On 6/19/2011 10:54 PM, Boris Zbarsky wrote:
> On 6/20/11 1:32 AM, Chris Weber wrote:
>> It seems a little scary if I understand what you're saying correctly.
>
> Why scary (other than the need to figure out whether this is needed for
> compat and if so specify it)? Are there security issues here that you see?
>

I spoke a bit too soon.  I don't see any security issue here.

> Note that this behavior seems somewhat interoperable in the 5 browsers
> you tested, and that the first test you ran (where you were testing the
> \ behavior) actually depended on it....
>
>> More scary perhaps is that when I test "file://c|/0110/foo" I see in the
>> DOM parsing that IE and Chrome both convert the "|" to the ":".
>
> Again, why is this scary, apart from the magic-ness of it all?

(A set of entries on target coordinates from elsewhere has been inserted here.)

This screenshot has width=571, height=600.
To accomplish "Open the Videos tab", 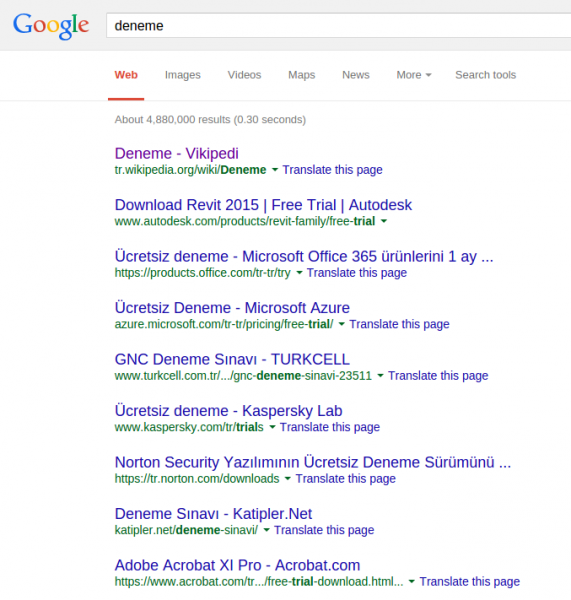I will point(244,75).
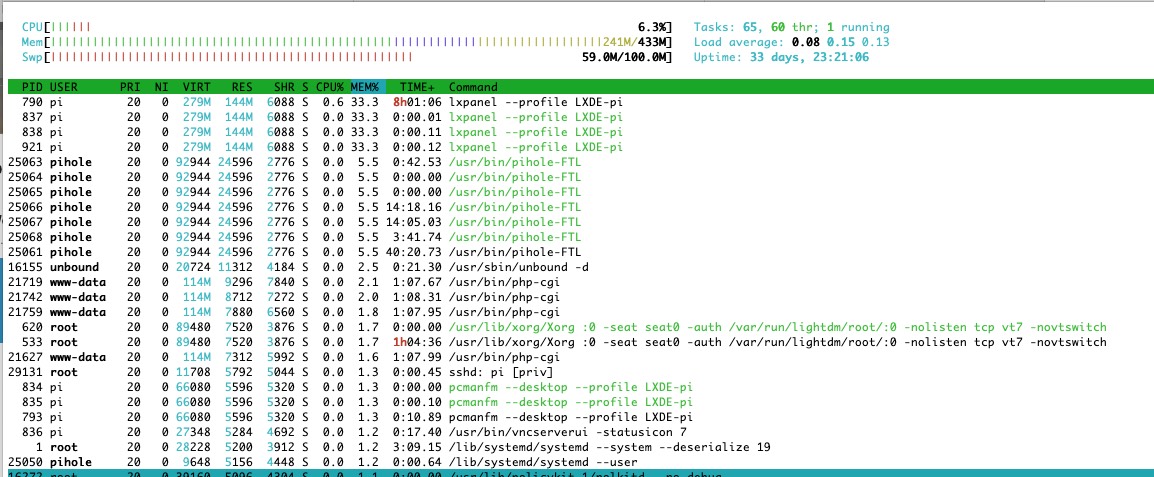The width and height of the screenshot is (1154, 477).
Task: Select the highlighted MEM% sort column header
Action: click(365, 87)
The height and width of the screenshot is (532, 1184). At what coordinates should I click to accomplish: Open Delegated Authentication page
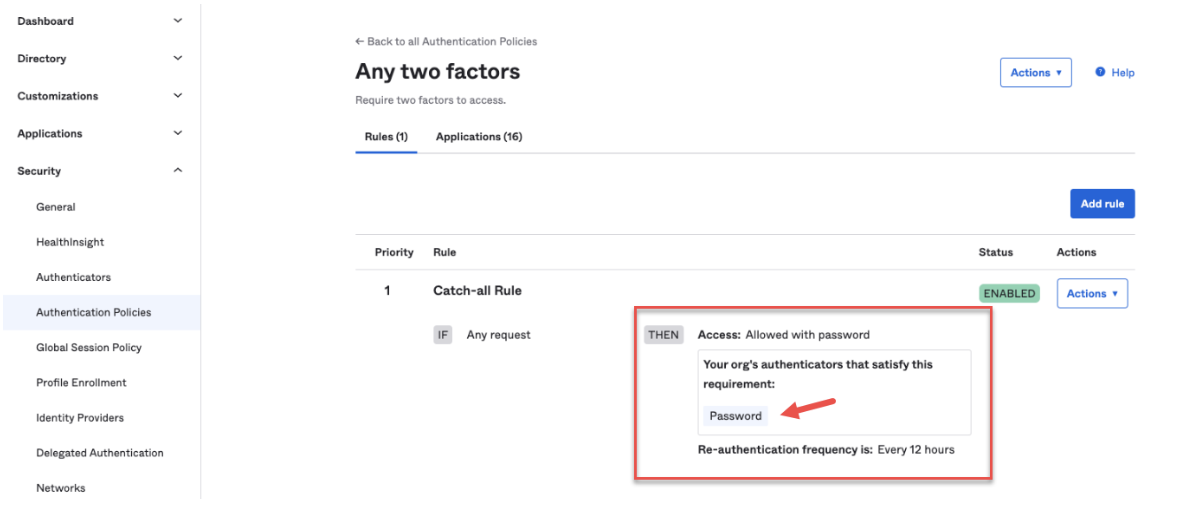tap(100, 453)
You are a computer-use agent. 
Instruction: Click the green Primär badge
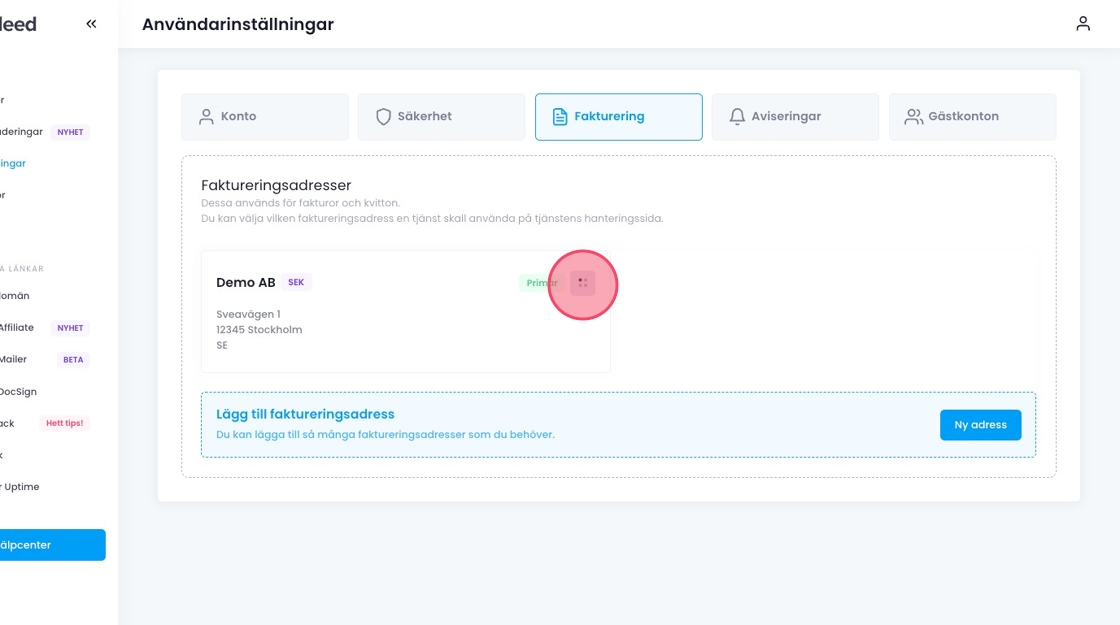(540, 283)
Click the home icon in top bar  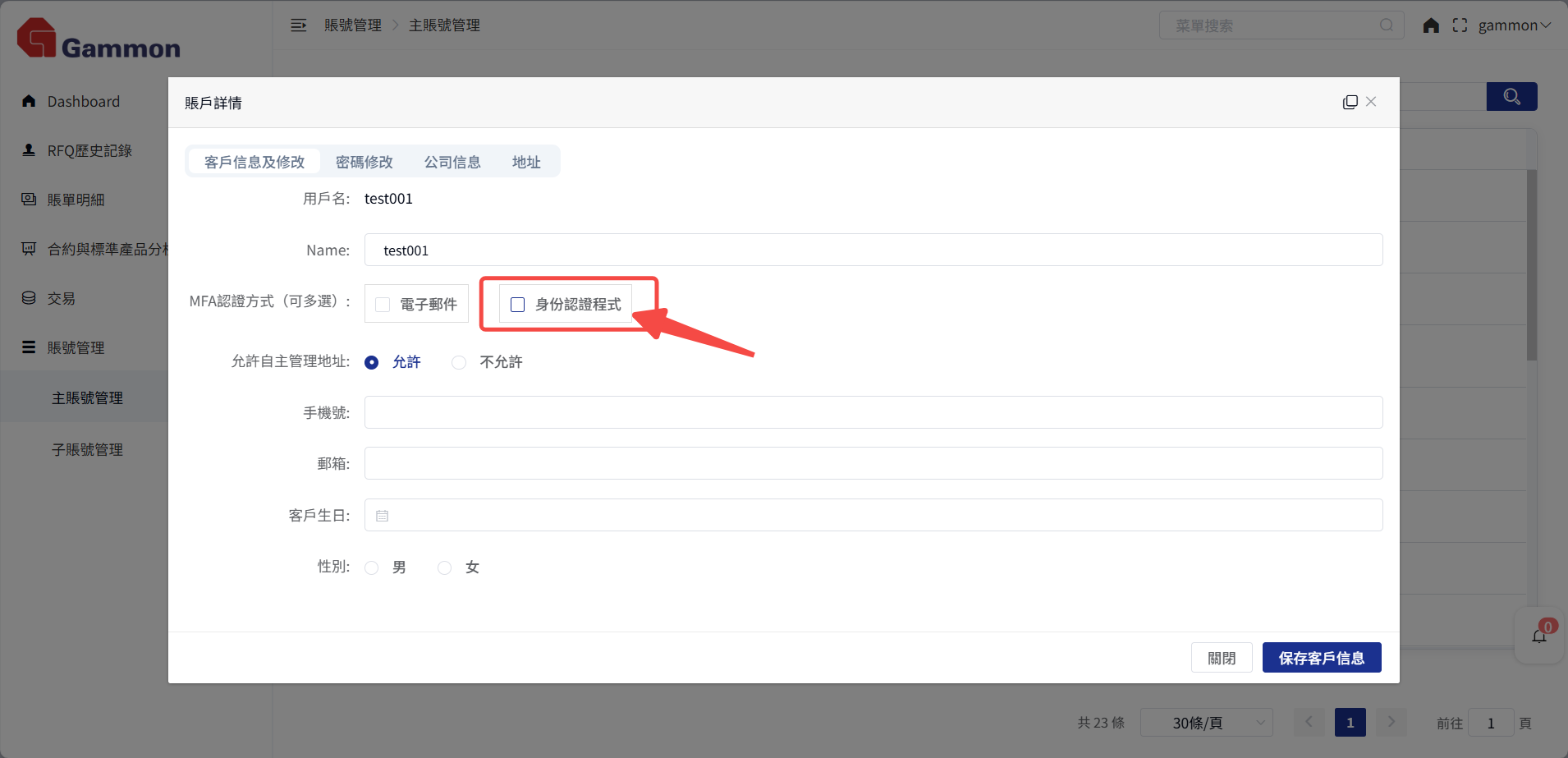pos(1431,25)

It raises alarm bells for me any time a character is transformed from 
one thing into another.  A classic example is in HTML when a U+FF1C 
FULLWIDTH LESS-THAN SIGN is transformed into a U+003C LESS-THAN SIGN. 
I'm not saying any browser's do this, but I've seen cases where an XSS 
filter did, which easily led to an exploit.

In the case of a "|" transforming to ":" it scares me the same way - 
anything performing security checks on a path component "before" the 
transformation took place would be at risk.

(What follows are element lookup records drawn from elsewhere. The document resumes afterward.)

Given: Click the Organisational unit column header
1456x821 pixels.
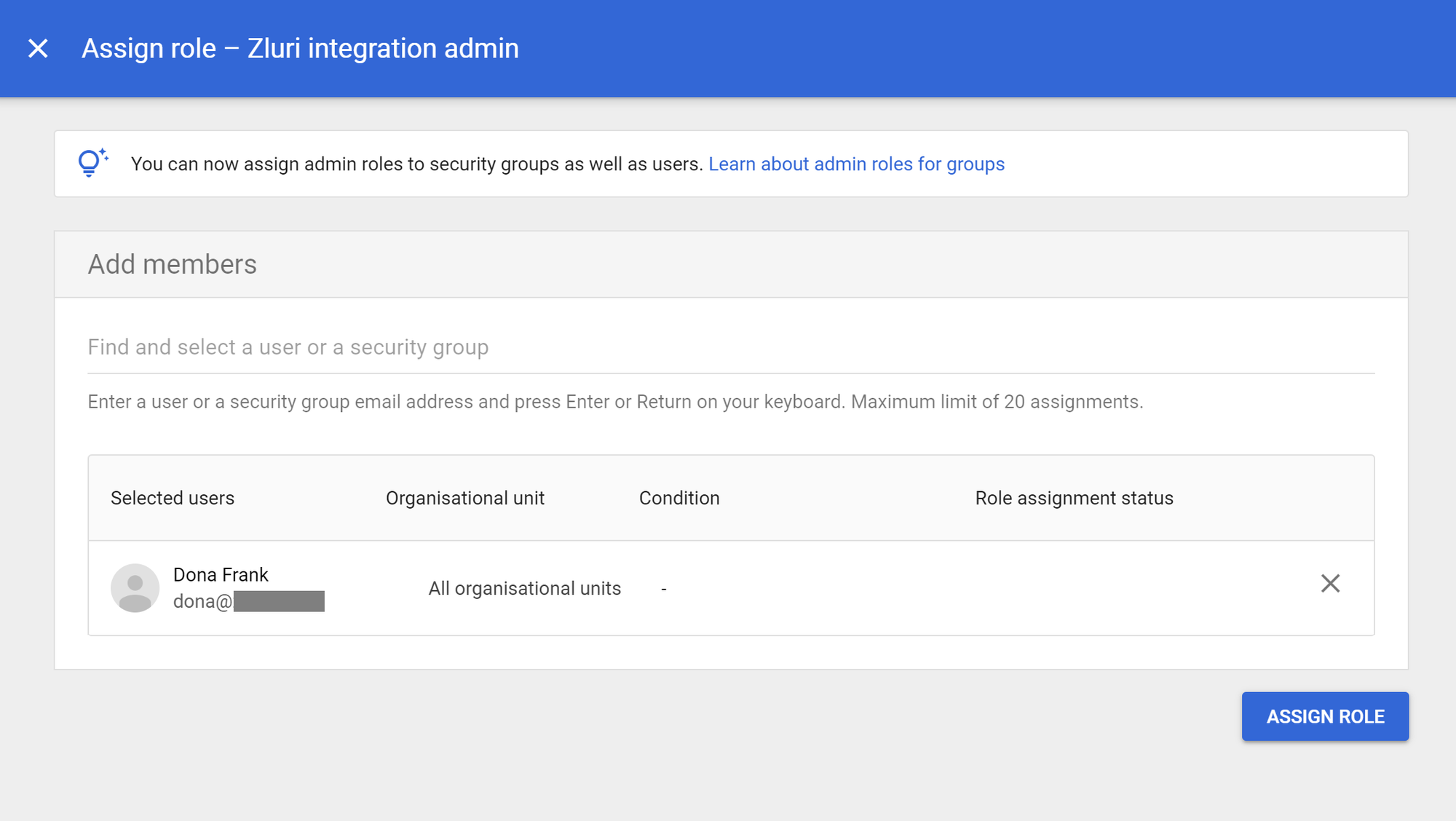Looking at the screenshot, I should (464, 499).

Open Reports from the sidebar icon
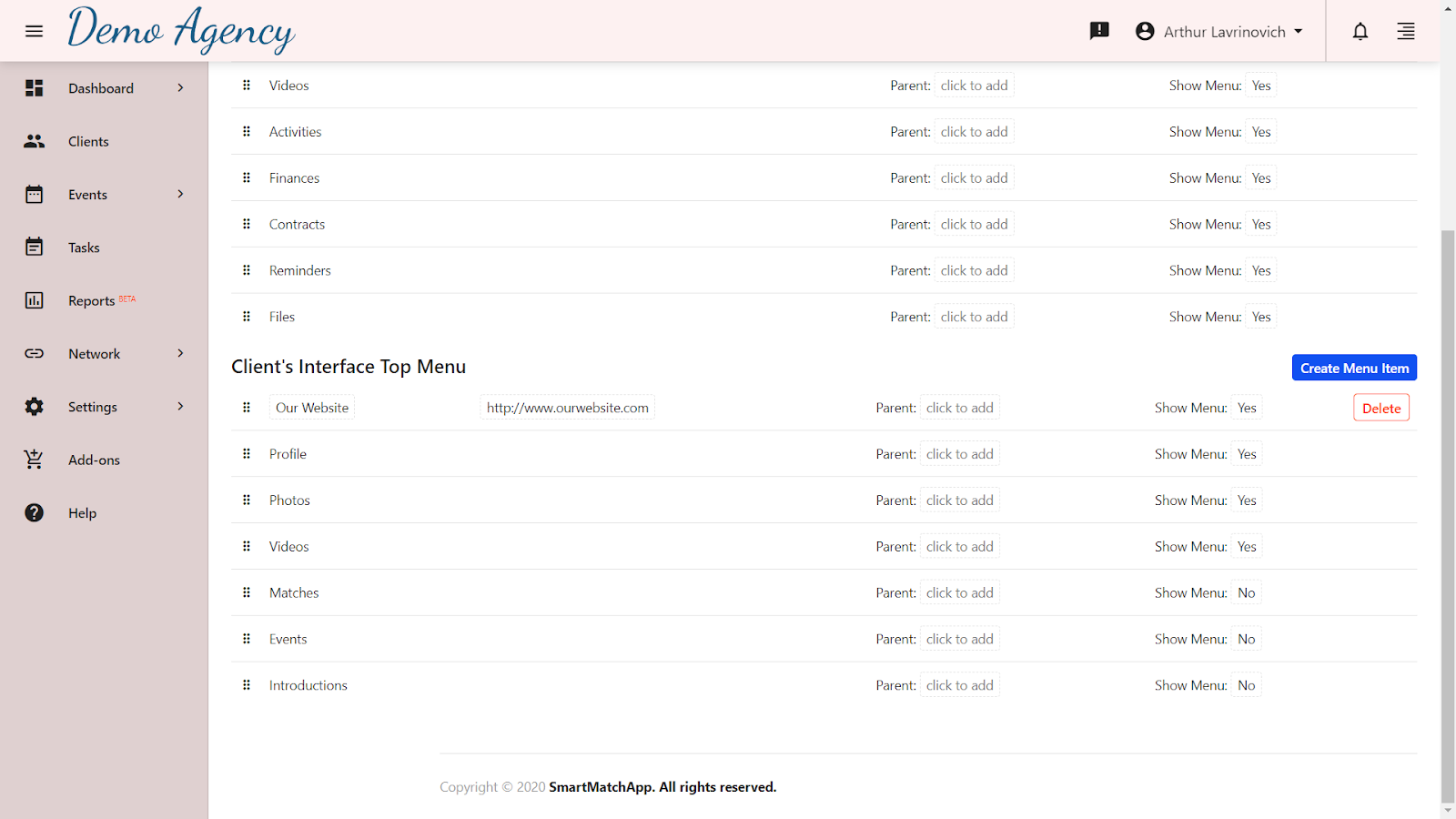34,299
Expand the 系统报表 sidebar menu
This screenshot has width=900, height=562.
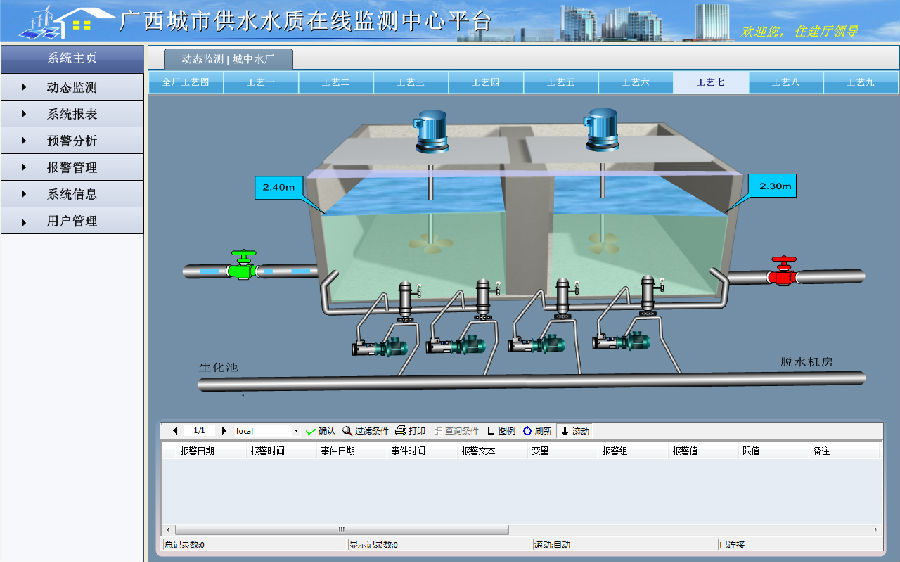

Were you aware that IE and Chrome converted file://c|/foo to 
file:///c:/foo and file:///C:/foo respectively?  It was your test case 
after all :)

I understand this is known behavior on Windows:

http://stackoverflow.com/questions/5026585/file-uri-on-windows-server-2008-wont-accept-colon-but-needs-pipe

http://en.wikipedia.org/wiki/File_protocol#Windows_2

I can understand being liberal in accepting "|" characters in the path 
segment, even though 3986 and 3987bis would have you percent-encode it 
to "%7C".  But I didn't realize that IE and Chrome would actually 
perform a transformation on the input in this way.

Chris

Received on Monday, 20 June 2011 07:11:40 UTC